_Consigne_
Sélectionnez et recopiez toutes les lignes ci-dessous qui contiennent la chaîne « accomplish ». La casse compte.

_Données fournies_
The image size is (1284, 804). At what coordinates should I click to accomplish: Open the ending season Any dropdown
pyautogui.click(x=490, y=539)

---

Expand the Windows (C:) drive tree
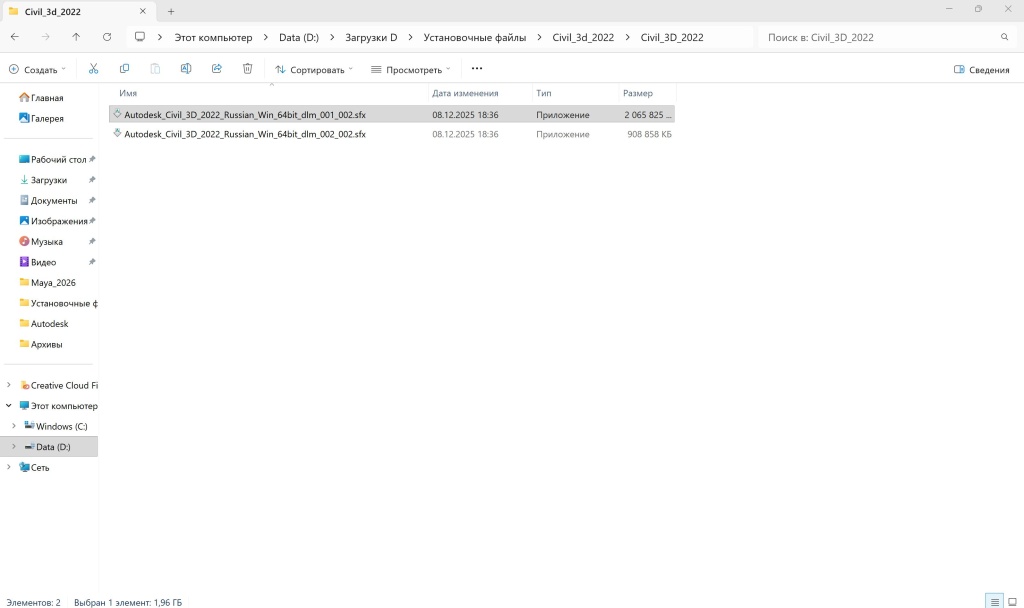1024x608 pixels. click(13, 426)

...

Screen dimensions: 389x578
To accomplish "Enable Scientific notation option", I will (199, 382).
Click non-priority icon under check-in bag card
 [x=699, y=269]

_Réponse rédigée_
The image size is (1284, 804). At what coordinates should I click to accomplish: Open the ending season Any dropdown
To accomplish "Enable Scientific notation option", I will (199, 382).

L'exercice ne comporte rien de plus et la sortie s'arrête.